The role of the L-arginine/nitric oxide pathway in the pathology of Alzheimer's disease

beta-amyloid (Abeta) peptides play a major role in the pathogenesis of Alzheimer's disease (AD). In this study, novel electrochemical nanosensors were used to directly monitor changes in the functionality of the NO/L-arginine pathway in human endothelial and human neuronal cell cultures modeled posit AD-like pathology. Studies were also performed on human brain samples (hippocampal tissue) from persons clinically diagnosed with various stages of AD. The results of these studies indicate that although Abeta increases constitutive nitric oxide synthase (cNOS) expression, it reduces the cNOS production of bioavailable NO. Abeta causes a simultaneous increase in the cNOS production of neurotoxic superoxide (O2-) and peroxynitrite (ONOO -).
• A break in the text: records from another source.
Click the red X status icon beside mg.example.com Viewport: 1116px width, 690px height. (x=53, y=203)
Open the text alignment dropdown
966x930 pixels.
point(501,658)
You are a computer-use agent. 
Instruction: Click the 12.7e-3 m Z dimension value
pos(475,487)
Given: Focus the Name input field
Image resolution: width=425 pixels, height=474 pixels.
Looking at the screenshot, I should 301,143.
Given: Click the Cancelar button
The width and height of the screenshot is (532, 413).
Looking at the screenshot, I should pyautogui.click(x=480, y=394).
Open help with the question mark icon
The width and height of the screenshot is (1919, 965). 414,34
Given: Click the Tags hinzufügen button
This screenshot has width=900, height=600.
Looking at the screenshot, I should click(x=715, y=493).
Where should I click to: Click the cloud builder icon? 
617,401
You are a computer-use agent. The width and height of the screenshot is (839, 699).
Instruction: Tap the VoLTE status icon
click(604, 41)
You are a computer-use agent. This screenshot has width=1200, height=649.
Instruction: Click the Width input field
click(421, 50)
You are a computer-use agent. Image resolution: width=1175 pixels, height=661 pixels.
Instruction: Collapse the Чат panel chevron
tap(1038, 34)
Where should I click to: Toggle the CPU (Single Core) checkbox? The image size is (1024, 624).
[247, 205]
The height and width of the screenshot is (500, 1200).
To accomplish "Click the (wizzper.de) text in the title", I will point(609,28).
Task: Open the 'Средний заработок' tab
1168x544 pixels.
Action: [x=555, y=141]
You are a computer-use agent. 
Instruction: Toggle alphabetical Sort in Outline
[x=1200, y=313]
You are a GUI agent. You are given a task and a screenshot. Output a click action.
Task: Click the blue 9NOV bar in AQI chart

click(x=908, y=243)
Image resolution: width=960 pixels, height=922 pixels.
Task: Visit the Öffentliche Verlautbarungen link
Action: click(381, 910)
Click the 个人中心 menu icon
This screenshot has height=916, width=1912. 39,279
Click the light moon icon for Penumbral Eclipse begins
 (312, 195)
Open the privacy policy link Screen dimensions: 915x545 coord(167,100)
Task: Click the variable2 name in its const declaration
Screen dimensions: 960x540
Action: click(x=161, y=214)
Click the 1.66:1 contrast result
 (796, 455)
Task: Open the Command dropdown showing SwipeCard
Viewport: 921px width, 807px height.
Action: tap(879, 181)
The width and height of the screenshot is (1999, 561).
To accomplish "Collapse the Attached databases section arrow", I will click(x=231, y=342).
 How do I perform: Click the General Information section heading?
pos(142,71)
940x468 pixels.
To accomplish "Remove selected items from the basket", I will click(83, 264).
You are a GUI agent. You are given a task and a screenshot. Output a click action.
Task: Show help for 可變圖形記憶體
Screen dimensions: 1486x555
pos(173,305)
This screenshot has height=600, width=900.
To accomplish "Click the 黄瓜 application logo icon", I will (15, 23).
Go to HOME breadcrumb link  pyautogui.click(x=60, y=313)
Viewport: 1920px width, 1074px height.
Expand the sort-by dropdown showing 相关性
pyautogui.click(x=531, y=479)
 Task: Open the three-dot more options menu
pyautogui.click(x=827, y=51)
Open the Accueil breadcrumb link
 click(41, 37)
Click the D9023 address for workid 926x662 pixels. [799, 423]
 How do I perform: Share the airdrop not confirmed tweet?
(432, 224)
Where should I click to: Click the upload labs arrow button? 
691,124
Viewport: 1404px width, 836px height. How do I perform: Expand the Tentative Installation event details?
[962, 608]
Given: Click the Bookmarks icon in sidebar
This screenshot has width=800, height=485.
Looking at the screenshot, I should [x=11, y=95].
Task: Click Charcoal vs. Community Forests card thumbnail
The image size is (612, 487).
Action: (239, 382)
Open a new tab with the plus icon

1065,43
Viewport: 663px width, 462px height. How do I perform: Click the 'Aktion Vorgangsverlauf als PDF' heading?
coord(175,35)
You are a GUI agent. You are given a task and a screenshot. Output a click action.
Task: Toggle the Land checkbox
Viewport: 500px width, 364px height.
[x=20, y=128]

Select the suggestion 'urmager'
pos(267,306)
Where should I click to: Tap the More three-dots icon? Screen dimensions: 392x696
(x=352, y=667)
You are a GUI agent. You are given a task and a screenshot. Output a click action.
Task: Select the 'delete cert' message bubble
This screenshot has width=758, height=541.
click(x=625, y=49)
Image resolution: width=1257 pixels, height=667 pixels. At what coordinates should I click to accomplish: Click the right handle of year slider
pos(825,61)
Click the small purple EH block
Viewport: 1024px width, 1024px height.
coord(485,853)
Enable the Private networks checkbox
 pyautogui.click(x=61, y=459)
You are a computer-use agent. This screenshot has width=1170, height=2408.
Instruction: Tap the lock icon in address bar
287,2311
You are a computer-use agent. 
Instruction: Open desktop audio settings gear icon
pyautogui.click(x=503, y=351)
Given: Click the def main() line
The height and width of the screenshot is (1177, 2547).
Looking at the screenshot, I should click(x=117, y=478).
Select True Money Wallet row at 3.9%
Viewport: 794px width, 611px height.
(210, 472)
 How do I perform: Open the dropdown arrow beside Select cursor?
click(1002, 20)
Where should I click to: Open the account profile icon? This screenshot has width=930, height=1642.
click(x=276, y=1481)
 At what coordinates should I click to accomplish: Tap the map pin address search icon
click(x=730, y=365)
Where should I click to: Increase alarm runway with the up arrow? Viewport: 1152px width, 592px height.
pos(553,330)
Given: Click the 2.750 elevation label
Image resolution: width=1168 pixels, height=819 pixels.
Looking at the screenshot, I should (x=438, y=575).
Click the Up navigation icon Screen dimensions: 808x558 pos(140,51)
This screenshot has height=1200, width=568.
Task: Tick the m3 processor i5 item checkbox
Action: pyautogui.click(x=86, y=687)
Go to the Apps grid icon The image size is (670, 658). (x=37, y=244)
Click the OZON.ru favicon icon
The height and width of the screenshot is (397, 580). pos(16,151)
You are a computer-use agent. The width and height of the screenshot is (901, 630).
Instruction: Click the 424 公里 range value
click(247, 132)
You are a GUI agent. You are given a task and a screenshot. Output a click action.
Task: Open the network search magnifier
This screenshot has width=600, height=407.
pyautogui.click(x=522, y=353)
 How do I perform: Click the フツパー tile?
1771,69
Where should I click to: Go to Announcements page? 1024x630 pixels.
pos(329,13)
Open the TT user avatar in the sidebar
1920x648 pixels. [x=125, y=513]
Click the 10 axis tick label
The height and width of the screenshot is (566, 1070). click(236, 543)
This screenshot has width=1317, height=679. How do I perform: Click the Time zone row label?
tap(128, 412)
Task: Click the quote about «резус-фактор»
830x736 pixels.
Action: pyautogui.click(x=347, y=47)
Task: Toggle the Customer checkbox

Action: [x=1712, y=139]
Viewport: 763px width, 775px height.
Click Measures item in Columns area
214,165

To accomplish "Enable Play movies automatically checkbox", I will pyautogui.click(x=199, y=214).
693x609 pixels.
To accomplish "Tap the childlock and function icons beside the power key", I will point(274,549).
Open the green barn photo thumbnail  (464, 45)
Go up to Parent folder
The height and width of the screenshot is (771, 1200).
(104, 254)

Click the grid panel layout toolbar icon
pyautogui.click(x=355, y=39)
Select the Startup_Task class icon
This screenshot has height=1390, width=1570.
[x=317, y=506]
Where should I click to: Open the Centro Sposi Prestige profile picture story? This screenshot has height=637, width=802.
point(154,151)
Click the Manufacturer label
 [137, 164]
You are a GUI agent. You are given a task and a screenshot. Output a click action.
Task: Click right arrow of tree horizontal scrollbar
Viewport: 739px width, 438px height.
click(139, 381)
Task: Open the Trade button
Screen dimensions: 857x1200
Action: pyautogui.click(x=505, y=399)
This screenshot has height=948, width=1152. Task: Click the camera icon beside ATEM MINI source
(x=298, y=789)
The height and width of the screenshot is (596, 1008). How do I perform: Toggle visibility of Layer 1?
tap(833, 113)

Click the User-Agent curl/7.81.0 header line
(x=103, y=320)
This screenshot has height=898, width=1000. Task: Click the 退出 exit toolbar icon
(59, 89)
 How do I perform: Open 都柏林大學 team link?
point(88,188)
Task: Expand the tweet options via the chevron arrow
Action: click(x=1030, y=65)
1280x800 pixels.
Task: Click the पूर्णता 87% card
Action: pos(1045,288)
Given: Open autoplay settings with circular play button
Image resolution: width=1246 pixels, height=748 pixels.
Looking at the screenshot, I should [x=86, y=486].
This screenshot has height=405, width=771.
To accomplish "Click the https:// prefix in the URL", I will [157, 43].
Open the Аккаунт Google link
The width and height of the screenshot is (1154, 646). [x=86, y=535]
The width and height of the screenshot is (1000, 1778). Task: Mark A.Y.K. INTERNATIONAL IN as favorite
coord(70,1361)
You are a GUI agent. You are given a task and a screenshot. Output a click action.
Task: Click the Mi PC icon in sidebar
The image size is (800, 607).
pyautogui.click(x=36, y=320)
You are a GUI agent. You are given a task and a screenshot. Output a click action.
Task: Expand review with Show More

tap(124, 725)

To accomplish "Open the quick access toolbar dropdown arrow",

The Abeta-mediated dysfunction of cNOS was shown to be time-, dose-, and fragment-dependent in nature. Evidence has been presented that the dysfunction of cNOS in Alzheimer's brain may be due to L-arginine depletion caused by deposition of Abeta. A supplementation of L-arginine was shown to improve the NO/ONOO- ratio, effectively reducing Abeta-mediated oxidative (O2-) and nitroxidative (ONOO- ) stress caused by dysfunctional cNOS.